══ Exercise material ══

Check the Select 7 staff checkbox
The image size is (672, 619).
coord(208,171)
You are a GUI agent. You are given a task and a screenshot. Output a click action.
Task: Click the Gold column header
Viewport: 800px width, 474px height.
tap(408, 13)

═══

**Given request:**
Pick out every line in the material that contains the string "Output", treating uppercase and lowercase as different, and copy each of those lines.

**Result of the task:**
You are a GUI agent. You are given a task and a screenshot. Output a click action.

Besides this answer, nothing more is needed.